## Task details
Please repeat, from the entries that follow, the lines from the one containing "Alevín Femenino (997, 1191)" through the one containing "Alevín Femenino B (1001, 1214)" exactly, adding nothing.

Data excerpts
⟨

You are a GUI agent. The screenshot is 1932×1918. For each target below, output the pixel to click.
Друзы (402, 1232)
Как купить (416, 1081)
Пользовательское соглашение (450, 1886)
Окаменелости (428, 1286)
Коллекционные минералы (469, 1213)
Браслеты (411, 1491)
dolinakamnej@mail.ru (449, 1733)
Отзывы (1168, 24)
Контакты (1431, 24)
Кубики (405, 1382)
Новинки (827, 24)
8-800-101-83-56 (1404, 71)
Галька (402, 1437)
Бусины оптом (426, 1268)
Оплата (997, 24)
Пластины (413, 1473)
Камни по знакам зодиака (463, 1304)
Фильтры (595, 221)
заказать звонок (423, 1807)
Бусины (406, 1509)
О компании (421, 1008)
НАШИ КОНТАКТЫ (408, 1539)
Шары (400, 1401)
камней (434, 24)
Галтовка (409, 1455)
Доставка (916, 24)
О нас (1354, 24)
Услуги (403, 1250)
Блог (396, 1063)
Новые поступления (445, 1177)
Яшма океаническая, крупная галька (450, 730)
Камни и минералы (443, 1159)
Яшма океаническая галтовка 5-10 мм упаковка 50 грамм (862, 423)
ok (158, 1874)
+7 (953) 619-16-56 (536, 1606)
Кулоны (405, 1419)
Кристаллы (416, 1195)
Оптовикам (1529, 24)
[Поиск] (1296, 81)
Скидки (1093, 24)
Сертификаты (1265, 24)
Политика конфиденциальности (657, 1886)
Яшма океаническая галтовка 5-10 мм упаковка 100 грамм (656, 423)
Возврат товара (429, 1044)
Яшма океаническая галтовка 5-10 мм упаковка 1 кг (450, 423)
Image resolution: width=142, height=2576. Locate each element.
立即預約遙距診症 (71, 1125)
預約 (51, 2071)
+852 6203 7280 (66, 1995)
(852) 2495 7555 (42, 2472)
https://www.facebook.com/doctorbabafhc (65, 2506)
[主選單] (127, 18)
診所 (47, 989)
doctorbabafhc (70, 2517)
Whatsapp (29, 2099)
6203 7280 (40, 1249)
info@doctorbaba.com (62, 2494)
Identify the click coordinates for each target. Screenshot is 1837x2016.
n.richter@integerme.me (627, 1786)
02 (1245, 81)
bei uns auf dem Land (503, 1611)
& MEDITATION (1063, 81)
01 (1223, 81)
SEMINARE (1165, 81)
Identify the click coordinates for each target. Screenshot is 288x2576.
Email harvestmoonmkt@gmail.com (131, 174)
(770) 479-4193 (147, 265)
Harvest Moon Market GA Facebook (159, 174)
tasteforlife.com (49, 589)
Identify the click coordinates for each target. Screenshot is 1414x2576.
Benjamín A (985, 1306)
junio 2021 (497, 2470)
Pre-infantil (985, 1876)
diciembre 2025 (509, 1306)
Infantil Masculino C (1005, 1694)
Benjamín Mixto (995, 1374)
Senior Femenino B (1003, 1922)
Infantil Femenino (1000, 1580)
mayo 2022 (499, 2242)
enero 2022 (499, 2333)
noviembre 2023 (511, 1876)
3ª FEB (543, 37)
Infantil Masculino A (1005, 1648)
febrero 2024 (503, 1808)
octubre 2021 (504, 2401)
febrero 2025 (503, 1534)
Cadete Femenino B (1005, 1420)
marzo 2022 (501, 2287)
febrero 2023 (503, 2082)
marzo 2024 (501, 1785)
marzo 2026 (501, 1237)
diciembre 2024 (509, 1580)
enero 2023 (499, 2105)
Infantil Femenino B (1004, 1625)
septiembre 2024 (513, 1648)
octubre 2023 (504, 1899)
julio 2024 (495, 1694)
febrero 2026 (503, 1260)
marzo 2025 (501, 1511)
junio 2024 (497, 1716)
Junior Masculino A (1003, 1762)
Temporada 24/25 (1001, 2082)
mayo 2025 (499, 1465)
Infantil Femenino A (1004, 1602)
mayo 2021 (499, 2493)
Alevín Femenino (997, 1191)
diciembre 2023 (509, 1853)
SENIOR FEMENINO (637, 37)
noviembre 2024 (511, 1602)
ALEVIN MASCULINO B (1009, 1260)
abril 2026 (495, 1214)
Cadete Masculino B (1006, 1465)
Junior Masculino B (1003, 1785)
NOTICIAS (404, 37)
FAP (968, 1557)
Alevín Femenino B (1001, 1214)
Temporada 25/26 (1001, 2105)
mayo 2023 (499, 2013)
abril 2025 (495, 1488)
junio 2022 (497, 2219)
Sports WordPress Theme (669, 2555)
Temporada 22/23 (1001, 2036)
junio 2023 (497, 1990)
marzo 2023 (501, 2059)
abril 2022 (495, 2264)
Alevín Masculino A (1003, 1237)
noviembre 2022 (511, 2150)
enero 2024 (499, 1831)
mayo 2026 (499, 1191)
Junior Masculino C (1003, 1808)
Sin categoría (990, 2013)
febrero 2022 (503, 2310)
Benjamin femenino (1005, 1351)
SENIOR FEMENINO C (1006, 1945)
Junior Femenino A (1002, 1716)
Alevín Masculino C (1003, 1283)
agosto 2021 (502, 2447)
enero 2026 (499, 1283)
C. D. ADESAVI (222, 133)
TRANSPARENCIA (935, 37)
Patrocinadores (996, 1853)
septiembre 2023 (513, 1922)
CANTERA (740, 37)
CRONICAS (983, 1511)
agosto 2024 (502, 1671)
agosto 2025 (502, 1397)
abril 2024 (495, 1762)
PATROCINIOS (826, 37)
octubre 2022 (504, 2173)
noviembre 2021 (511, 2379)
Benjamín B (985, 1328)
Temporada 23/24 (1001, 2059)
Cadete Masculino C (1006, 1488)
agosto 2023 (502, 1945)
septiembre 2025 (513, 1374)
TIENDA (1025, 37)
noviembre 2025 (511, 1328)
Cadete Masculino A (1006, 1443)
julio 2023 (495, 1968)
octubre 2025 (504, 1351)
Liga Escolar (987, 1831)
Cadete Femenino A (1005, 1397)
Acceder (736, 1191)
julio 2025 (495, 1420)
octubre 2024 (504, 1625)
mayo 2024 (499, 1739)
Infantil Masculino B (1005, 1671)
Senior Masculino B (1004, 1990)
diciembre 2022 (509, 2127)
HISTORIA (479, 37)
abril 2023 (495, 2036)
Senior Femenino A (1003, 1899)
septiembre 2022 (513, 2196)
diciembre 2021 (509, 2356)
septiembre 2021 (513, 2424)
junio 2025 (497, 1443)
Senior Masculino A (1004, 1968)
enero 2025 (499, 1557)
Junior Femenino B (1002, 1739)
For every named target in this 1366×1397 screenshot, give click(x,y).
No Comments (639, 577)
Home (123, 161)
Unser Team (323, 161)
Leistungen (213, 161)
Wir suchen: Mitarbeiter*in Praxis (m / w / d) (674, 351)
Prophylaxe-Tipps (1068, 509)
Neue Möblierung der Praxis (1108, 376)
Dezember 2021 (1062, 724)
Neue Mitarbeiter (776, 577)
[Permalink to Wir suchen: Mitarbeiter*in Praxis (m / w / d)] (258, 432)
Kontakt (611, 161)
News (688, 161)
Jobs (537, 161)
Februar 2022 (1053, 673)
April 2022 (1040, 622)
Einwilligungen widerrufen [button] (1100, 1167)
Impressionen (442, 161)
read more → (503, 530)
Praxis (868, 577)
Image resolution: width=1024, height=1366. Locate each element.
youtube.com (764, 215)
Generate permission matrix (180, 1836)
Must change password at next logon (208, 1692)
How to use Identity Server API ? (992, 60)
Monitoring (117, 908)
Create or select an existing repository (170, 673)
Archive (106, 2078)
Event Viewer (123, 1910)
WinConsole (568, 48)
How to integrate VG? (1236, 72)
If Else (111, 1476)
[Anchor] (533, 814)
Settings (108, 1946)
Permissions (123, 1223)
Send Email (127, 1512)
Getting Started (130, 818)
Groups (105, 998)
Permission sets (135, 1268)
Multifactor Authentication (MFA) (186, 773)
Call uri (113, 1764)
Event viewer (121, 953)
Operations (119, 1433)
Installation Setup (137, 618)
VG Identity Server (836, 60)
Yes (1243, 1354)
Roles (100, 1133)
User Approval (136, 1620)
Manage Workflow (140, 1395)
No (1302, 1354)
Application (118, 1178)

⟩

## Result of this task
Alevín Femenino (997, 1191)
diciembre 2023 (509, 1853)
SENIOR FEMENINO (637, 37)
noviembre 2024 (511, 1602)
ALEVIN MASCULINO B (1009, 1260)
abril 2026 (495, 1214)
Cadete Masculino B (1006, 1465)
Junior Masculino B (1003, 1785)
NOTICIAS (404, 37)
FAP (968, 1557)
Alevín Femenino B (1001, 1214)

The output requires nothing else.